# Blu-Ray problem



## Futuar (Feb 21, 2009)

Hi,

I purchased an ACER laptop, type Aspire 6935G, and I've had some problems running Blu-Ray discs. I've tried Windows Media Player, VLC and PowerDVD 8, but all I get is a message saying "unsupported format".
What am I doing wrong?


----------



## asidman (Nov 28, 2008)

Try use the Acer Arcade Deluxe software that came with the laptop to play it. If it did not come with that you may need to look at Power DVD 8 Ultra


----------



## Futuar (Feb 21, 2009)

I don't have Acer Arcade, and I've allready tried PowerDVD 8 Ultra.
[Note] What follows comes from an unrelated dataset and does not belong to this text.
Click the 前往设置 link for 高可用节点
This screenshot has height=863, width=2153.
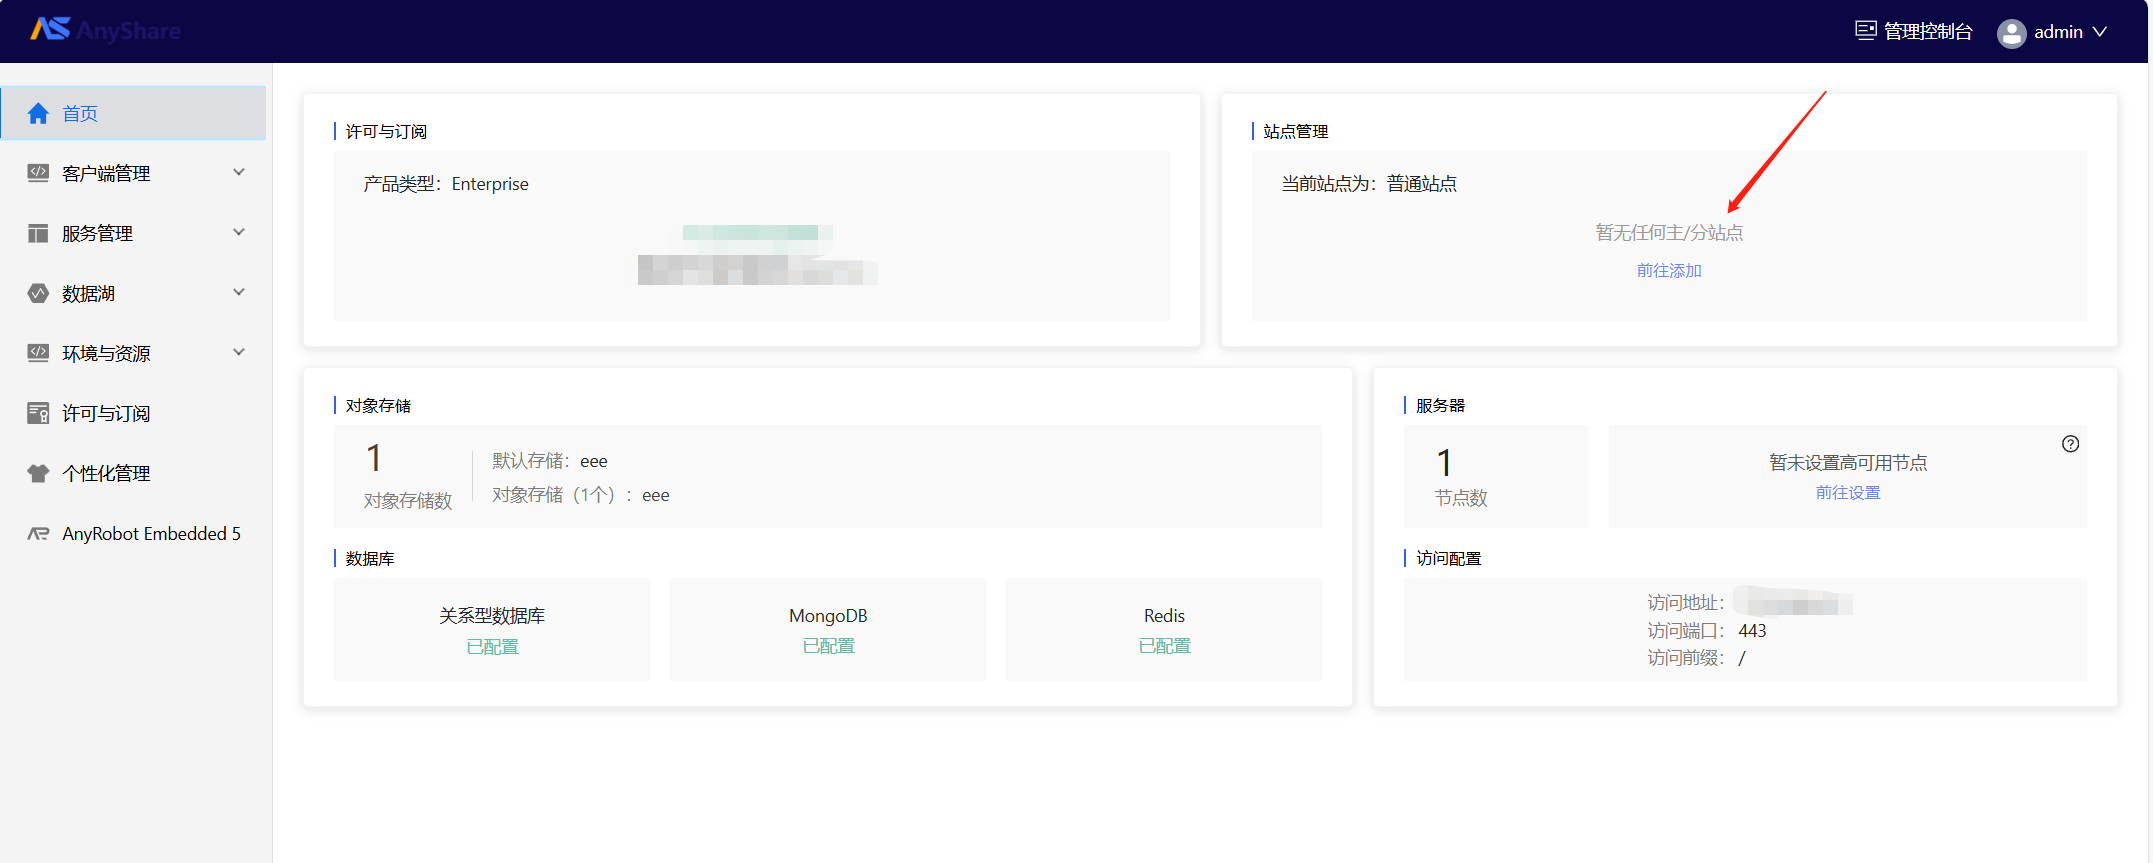pos(1847,492)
I'm running out of options.


----------



## Wrench97 (May 10, 2008)

Are you sure it has a BluRay Drive? > http://asia.cnet.com/reviews/notebooks/0,39050488,43950001p,00.htm


----------



## Futuar (Feb 21, 2009)

Yes, I'm positive. It has a a Blu-Ray logo stamped right on the side of the disc-tray, and it says BD (f on "my deskop".


----------



## Wrench97 (May 10, 2008)

Is it still under warranty?
If so I would call Acer.


----------



## asidman (Nov 28, 2008)

Hmm thats odd...My 6920G came with software preinstalled called Acer Arcade Deluxe which had BD support.
Looking at yours, it also has the Cinedash media controls, which is what Acer Arcade Deluxe was made for. The whole scroll wheel and other controls are pretty specifically programmed for Arcade deluxe
I agree, get hold of Acer and find out which software would let it work, as they should have supplied it.


----------